--- Start Dataset content ---
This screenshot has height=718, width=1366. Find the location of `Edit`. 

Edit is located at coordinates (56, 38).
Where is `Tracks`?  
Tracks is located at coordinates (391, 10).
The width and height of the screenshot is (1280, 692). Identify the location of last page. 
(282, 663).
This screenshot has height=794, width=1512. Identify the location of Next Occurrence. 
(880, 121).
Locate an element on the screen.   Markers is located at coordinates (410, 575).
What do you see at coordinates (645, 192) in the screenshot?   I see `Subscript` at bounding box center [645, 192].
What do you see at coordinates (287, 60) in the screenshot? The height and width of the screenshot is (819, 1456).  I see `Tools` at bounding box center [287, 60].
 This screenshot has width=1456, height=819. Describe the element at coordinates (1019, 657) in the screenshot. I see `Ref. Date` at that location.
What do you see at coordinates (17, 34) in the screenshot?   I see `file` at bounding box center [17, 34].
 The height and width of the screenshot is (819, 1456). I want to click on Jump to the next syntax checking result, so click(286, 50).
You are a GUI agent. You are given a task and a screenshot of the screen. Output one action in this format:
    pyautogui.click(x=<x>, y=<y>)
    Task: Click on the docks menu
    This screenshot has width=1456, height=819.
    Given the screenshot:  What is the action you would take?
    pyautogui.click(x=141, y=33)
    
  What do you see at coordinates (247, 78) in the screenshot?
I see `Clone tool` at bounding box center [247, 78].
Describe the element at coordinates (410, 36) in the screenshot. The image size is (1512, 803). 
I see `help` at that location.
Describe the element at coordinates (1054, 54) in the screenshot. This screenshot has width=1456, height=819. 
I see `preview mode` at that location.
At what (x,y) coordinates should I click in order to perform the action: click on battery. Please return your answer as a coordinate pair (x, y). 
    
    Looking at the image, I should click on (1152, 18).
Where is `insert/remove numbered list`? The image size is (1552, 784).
--- End Dataset content ---
◆ Aim ◆
Put every nonblank line of the entries above into a Markdown table with two columns, Row and Line. Number the rows in order.

◆ Right answer ◆
| Row | Line |
|---|---|
| 1 | This screenshot has height=718, width=1366. Find the location of `Edit`.  |
| 2 | Edit is located at coordinates (56, 38). |
| 3 | Where is `Tracks`?   |
| 4 | Tracks is located at coordinates (391, 10). |
| 5 | The width and height of the screenshot is (1280, 692). Identify the location of last page.  |
| 6 | (282, 663). |
| 7 | This screenshot has height=794, width=1512. Identify the location of Next Occurrence.  |
| 8 | (880, 121). |
| 9 | Locate an element on the screen.   Markers is located at coordinates (410, 575). |
| 10 | What do you see at coordinates (645, 192) in the screenshot?   I see `Subscript` at bounding box center [645, 192]. |
| 11 | What do you see at coordinates (287, 60) in the screenshot? The height and width of the screenshot is (819, 1456).  I see `Tools` at bounding box center [287, 60]. |
| 12 |  This screenshot has width=1456, height=819. Describe the element at coordinates (1019, 657) in the screenshot. I see `Ref. Date` at that location. |
| 13 | What do you see at coordinates (17, 34) in the screenshot?   I see `file` at bounding box center [17, 34]. |
| 14 |  The height and width of the screenshot is (819, 1456). I want to click on Jump to the next syntax checking result, so click(286, 50). |
| 15 | You are a GUI agent. You are given a task and a screenshot of the screen. Output one action in this format: |
| 16 |     pyautogui.click(x=<x>, y=<y>) |
| 17 |     Task: Click on the docks menu |
| 18 |     This screenshot has width=1456, height=819. |
| 19 |     Given the screenshot:  What is the action you would take? |
| 20 |     pyautogui.click(x=141, y=33) |
| 21 |   What do you see at coordinates (247, 78) in the screenshot? |
| 22 | I see `Clone tool` at bounding box center [247, 78]. |
| 23 | Describe the element at coordinates (410, 36) in the screenshot. The image size is (1512, 803).  |
| 24 | I see `help` at that location. |
| 25 | Describe the element at coordinates (1054, 54) in the screenshot. This screenshot has width=1456, height=819.  |
| 26 | I see `preview mode` at that location. |
| 27 | At what (x,y) coordinates should I click in order to perform the action: click on battery. Please return your answer as a coordinate pair (x, y).  |
| 28 |     Looking at the image, I should click on (1152, 18). |
| 29 | Where is `insert/remove numbered list`? The image size is (1552, 784). |